Liu, Gui‐yao, Chen, Li‐li, Shi, Xin‐rong, Yuan, Zhi‐you, Yuan, Lois Y., Lock, T. Ryan, Kallenbach, Robert L.
Land degradation & development 2019 v.30 no.10 pp. 1147-1157
Acidobacteria, Actinobacteria, Ascomycota, Basidiomycota, Pinus tabuliformis, Zygomycota, bacterial communities, biogeochemical cycles, chronosequences, community structure, delta-Proteobacteria, ecological footprint, ecological restoration, forest stands, fungal communities, genes, high-throughput nucleotide sequencing, internal transcribed spacers, land degradation, landscapes, multidimensional scaling, phosphorus, rhizosphere, ribosomal DNA, ribosomal RNA, soil, soil bacteria, soil degradation, soil fungi, soil organic carbon, stand development, temperate forests, total nitrogen
Soil microbial communities affect nutrient cycling and ecosystem functioning. However, the variations in microbial diversity and community composition within degraded landscapes remain unclear. Using high‐throughput sequencing of bacterial 16S ribosomal RNA genes and internal transcribed spacer fungal sequences, we investigated the rhizosphere microbial diversity and community of coniferous Pinus tabulaeformis Carr. forests in degraded lands across a chronosequence that spanned over 60 years (10, 25, 40, and 60 years since restoration, four forest stands). We found significant differences in soil bacterial and fungal communities among stand ages. Actinobacteria, Proteobacteria, and Acidobacteria dominated the rhizosphere, whereas Basidiomycota, Ascomycota, and Zygomycota prevailed as fungal components. With stand development, bacterial diversity decreased, but fungal diversity increased. Nonmetric multidimensional scaling analysis separated bacterial community clusters well by stands. Fungal community clusters of 25‐ and 60‐year‐old stands overlapped. The dominant bacteria Acidobacteria showed the highest relative abundance at the 40‐year‐old stands. Soil microbial communities correlated significantly with the macro‐nutrients (soil organic carbon, total nitrogen, and total phosphorous). Additionally, the relative abundance of Acidobacteria at the phylum level correlated positively with soil total phosphorous; Deltaproteobacteria at the class level correlated positively with soil organic carbon and total nitrogen.
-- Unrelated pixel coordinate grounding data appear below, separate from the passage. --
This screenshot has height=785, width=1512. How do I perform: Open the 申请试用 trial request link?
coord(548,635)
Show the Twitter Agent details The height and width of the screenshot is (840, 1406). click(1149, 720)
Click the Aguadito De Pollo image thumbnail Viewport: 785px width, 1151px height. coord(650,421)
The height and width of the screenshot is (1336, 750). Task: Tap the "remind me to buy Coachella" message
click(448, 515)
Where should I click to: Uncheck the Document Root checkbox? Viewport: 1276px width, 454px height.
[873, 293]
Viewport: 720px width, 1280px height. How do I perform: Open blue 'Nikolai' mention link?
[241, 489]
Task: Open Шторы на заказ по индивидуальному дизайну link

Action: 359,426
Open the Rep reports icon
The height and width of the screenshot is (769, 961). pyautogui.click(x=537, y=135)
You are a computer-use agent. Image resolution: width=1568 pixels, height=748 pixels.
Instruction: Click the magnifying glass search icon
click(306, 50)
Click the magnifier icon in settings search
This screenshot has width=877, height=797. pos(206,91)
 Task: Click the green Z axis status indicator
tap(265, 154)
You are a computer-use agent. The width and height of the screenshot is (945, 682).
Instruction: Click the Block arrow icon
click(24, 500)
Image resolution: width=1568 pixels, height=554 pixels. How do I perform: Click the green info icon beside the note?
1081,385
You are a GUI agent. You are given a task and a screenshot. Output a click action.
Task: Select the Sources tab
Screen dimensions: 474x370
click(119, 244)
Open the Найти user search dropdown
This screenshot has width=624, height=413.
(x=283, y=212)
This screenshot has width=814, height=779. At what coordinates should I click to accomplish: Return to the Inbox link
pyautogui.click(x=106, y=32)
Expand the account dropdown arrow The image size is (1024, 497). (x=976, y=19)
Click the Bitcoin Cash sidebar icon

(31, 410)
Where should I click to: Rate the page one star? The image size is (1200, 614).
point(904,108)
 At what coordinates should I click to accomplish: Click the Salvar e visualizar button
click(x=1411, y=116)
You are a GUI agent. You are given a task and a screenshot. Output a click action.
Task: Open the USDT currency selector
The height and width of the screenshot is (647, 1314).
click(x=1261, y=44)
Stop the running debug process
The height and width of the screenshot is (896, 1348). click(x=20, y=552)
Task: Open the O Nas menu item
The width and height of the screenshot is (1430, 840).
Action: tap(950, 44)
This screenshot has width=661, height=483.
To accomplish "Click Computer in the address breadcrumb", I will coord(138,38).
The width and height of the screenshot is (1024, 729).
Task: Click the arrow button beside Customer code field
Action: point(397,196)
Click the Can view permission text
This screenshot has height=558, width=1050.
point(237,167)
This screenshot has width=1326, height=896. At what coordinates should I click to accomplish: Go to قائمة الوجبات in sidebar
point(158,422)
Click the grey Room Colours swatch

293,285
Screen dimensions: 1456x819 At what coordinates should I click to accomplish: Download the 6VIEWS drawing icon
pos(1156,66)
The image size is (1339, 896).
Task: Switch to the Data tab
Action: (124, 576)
Thus, restoring vegetation in degraded temperate forests enhanced some macronutrients and influenced microbial communities. Our results revealed that restoring vegetation in degraded lands decreased the diversity of bacterial communities over time. In contrast, the soil fungal diversity increased after restoration, and fungal communities in the 25‐ and 60‐year‐old forest stands overlapped on degraded soils.